Besides mobility devices and material movers, energy storage in residential, commercial, and industrial applications is one of the key drivers behind the ever-growing demand for batteries.

Today, the two most common battery types are being utilized for household and commercial energy storage, lead-acid, and lithium iron phosphate batteries.


Lithium is an element in the periodic table with great electrochemical properties. Besides being one of the lightest metals, one of its properties is the capability of generating relatively high voltages while occupying a small volume.
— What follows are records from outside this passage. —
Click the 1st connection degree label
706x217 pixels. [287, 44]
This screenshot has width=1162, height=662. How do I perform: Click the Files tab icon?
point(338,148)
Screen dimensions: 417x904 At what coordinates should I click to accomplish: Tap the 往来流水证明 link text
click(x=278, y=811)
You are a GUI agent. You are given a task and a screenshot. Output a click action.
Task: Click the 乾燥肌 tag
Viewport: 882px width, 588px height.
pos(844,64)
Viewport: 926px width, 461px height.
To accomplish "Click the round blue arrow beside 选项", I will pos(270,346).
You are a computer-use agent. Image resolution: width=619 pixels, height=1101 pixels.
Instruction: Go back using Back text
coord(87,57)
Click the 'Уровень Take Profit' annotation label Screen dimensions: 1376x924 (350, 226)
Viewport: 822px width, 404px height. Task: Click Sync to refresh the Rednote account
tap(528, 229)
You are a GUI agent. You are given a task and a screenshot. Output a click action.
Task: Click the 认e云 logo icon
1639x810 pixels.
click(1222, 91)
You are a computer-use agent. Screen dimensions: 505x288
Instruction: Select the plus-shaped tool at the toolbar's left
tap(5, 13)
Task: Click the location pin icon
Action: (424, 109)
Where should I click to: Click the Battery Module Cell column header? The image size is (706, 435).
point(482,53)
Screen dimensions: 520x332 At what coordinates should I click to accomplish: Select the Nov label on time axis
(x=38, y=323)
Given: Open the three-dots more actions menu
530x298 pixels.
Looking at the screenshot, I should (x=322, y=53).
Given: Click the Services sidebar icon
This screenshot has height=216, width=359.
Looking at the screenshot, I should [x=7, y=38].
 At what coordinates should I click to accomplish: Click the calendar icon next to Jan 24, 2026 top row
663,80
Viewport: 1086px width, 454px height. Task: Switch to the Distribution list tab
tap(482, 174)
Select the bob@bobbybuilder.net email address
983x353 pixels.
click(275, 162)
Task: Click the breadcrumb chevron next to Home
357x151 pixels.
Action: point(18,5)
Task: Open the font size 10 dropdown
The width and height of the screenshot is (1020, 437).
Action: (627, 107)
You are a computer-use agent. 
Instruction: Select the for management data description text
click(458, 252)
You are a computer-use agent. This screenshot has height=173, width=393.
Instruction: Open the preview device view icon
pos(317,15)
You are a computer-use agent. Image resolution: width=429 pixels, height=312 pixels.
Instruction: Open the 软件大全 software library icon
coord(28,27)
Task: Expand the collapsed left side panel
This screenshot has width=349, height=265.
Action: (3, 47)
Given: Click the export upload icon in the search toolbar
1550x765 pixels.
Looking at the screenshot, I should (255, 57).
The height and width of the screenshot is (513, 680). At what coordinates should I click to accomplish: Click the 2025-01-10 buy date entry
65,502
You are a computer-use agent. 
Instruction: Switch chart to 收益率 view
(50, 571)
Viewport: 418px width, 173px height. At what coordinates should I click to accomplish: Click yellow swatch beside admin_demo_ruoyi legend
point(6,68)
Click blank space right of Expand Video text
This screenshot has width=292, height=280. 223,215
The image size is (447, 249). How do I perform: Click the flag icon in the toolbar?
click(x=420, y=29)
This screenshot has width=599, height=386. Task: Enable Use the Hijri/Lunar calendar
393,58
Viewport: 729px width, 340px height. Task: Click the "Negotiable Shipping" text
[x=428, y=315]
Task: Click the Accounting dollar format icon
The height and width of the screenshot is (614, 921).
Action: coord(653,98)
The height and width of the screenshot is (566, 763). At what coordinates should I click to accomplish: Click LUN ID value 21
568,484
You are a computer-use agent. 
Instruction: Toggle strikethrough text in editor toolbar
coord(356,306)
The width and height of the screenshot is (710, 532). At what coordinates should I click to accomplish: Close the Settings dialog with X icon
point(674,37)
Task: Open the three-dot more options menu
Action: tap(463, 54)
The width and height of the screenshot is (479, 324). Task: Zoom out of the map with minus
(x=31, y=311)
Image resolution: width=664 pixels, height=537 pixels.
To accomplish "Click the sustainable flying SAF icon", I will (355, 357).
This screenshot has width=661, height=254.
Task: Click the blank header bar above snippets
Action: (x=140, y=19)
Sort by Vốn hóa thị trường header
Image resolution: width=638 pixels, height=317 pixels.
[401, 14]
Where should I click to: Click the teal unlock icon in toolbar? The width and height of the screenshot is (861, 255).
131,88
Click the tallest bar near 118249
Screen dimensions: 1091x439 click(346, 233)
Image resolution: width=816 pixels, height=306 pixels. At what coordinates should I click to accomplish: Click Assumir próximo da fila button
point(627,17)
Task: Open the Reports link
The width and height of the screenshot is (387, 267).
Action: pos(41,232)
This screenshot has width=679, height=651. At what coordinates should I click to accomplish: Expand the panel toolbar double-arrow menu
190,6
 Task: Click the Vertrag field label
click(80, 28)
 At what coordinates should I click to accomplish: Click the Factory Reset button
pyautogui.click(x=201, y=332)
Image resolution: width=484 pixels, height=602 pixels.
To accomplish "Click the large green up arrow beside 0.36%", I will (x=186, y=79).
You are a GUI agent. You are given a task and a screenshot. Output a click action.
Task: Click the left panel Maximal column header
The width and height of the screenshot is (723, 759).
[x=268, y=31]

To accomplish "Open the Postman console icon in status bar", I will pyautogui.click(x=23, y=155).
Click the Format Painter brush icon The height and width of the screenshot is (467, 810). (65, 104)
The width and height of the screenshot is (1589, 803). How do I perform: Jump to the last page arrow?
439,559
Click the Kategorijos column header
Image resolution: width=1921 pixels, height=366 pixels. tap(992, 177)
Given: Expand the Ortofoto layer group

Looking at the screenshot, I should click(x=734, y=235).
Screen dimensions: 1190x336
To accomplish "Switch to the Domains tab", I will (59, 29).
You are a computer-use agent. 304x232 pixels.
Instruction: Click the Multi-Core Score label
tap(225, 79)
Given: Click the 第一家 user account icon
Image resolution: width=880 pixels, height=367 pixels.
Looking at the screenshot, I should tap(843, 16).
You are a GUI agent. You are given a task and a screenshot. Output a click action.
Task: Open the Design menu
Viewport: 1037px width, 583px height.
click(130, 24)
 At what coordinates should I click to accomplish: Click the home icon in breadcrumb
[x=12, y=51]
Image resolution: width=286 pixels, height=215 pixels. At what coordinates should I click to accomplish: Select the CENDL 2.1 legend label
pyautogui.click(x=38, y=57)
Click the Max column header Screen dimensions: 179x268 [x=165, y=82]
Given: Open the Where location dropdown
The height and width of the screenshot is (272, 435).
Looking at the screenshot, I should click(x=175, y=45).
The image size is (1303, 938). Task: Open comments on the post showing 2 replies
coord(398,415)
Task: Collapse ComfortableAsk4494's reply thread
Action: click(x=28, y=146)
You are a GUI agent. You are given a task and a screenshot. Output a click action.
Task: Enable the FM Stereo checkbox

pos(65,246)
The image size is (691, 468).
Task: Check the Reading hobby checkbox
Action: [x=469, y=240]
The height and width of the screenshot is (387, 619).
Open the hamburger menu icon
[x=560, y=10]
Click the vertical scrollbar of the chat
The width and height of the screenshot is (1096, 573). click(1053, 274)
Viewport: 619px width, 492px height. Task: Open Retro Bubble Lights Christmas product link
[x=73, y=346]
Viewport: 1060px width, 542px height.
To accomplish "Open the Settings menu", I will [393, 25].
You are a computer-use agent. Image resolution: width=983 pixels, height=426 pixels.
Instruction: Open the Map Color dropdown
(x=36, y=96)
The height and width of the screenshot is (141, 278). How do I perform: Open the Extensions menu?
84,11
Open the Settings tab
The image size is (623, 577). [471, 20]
The lithium-based battery is capable of being charged and discharged at faster rates than lead-acid batteries.

Sealed Lead Acid (SLA) batteries have ruled the market because of their low cost. Lithium Iron Phosphate (LFP) batteries had grown in popularity in the last decade and have made and lead-acid and lithium-iron are leading batteries used in residential and commercial energy storage applications.

Besides using different chemistry, the SLA and LFP batteries vary in terms of the cost of ownership and performance.


Lead-acid batteries have been around for more than 100 years. They are one of the lowest cost batteries per unit of energy unit or per Wh (Watt-hour). Two main types of lead-acid batteries are being produced, FLA (Flooded Lead Acid) and SLA (Sealed Lead Acid). SLA batteries are often referenced as VRLA (Valve Regulated Lead Acid) or AGM (Absorbed Glass Matt) batteries.

SLA batteries come in two basic configurations, AGM (Absorbent Glass Mat) and Gel. Gel batteries have lower charge and discharge rates than AGM thus need longer times to charge and cannot provide as high output power as comparable AGM battery. Either of the two SLA types requires very little to no maintenance and are spill-proof. Unlike FLA (flooded) batteries that need to be installed upright, SLA batteries will operate in just about any position.


LiFePO4 is a naturally occurring mineral. The lithium iron phosphate battery (LFP) is part of the lithium-ion family of batteries that came to light in the 1990s when John B. Goodenough’s research group at the University of Texas used it as a cathode material while utilizing migration of Li-ion from one electrode another.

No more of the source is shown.